-- WHAT IS REQUIRED --
Write out word for word the part of the service-learning text that opens with the words containing "Learn and Serve America facilitates" and closes with "and other programs.".

-- READING TEXT --

::::

“How wonderful is it that nobody need wait a single moment before starting to improve the world.”
—Anne Frank
Combining School Curriculum and Service to the Community
Learn and Serve America provides direct and indirect support to K-12 schools, community groups and higher education institutions to facilitate service-learning projects. By integrating community service projects with classroom curriculum, service-learning projects offer students a unique opportunity to use what they learn in the classroom to solve real-life problems. In the process, they develop academic and practical skills, self-esteem, and a sense of civic responsibility while meeting community needs.
Here are a few examples of service-learning projects:
- Designing neighborhood playgrounds or building wheelchair ramps while building math, research methods and leadership skills;
- Teaching younger children to read or creating a tutoring program for adults with limited English-language skills as a Language Arts class project;
- Developing urban community gardens or preserving native plants as part of the biology and history curriculum;
- Starting school recycling programs or testing water quality as part of the math, science and social studies curriculum.
Learn and Serve America facilitates service-learning projects by:
- Providing grant support for school-community partnerships and higher education institutions;
- Providing training and technical assistance resources to teachers, administrators, parents, schools and community groups;
- Collecting and disseminating research, effective practices, curricula, and program models; and
- Recognizing outstanding youth service through the Presidential Freedom Scholarship, President’s Volunteer Service awards and other programs.

::::

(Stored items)

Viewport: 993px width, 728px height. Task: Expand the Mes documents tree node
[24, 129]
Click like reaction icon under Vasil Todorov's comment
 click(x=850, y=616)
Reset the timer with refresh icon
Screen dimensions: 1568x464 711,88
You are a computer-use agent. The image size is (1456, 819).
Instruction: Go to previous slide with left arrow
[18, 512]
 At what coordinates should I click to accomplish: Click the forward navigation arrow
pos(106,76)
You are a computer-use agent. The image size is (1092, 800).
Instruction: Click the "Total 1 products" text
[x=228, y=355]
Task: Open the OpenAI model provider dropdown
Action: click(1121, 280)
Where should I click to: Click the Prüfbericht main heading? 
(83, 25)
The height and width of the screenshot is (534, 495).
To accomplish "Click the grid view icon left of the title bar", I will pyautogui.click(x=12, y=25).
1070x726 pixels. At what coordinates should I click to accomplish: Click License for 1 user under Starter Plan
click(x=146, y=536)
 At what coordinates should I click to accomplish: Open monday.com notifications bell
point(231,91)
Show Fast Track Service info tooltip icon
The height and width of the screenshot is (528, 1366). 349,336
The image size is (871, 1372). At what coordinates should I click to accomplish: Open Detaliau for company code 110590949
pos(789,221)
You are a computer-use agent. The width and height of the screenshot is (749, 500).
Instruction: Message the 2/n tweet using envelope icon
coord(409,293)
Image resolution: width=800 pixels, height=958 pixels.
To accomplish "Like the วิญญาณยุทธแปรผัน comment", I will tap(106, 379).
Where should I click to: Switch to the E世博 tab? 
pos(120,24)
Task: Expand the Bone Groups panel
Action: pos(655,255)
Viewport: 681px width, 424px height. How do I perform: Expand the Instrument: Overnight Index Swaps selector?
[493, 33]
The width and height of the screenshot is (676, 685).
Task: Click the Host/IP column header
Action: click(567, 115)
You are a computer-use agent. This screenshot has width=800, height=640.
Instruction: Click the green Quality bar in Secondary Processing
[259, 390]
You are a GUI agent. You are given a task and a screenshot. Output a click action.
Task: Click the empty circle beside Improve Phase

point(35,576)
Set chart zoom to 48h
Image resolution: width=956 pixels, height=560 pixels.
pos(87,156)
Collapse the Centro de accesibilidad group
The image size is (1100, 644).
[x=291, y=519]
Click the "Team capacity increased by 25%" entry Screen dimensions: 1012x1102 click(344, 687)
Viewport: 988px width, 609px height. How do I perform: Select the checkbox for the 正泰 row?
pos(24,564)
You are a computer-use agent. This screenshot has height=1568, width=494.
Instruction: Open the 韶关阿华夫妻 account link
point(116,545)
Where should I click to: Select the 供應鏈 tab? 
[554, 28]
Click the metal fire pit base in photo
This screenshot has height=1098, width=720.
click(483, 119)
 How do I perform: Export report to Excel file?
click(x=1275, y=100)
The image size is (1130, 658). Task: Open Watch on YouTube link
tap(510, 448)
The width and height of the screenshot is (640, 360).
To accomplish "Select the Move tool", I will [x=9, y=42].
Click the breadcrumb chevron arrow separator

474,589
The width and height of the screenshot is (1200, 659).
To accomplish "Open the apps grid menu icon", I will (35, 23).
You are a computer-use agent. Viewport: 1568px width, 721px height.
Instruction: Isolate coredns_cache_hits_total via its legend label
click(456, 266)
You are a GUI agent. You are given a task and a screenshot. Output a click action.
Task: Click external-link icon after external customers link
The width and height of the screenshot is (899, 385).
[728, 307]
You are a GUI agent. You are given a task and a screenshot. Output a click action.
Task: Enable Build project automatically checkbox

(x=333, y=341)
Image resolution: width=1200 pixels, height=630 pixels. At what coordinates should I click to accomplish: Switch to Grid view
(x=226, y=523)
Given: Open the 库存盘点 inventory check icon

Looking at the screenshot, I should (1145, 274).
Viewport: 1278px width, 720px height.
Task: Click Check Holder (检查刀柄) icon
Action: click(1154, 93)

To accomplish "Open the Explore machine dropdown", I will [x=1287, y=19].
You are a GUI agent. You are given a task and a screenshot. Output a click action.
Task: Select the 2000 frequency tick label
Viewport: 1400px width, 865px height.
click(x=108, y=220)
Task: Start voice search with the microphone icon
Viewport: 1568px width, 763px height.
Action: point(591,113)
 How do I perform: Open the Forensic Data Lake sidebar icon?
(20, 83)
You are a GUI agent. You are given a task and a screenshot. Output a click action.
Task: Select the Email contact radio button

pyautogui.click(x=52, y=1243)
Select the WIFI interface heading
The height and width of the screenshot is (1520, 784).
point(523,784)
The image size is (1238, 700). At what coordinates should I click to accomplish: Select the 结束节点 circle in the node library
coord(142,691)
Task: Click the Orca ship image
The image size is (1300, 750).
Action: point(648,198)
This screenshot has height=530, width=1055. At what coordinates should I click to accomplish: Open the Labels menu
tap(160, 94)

::::

-- ANSWER SPACE --
Learn and Serve America facilitates service-learning projects by:
- Providing grant support for school-community partnerships and higher education institutions;
- Providing training and technical assistance resources to teachers, administrators, parents, schools and community groups;
- Collecting and disseminating research, effective practices, curricula, and program models; and
- Recognizing outstanding youth service through the Presidential Freedom Scholarship, President’s Volunteer Service awards and other programs.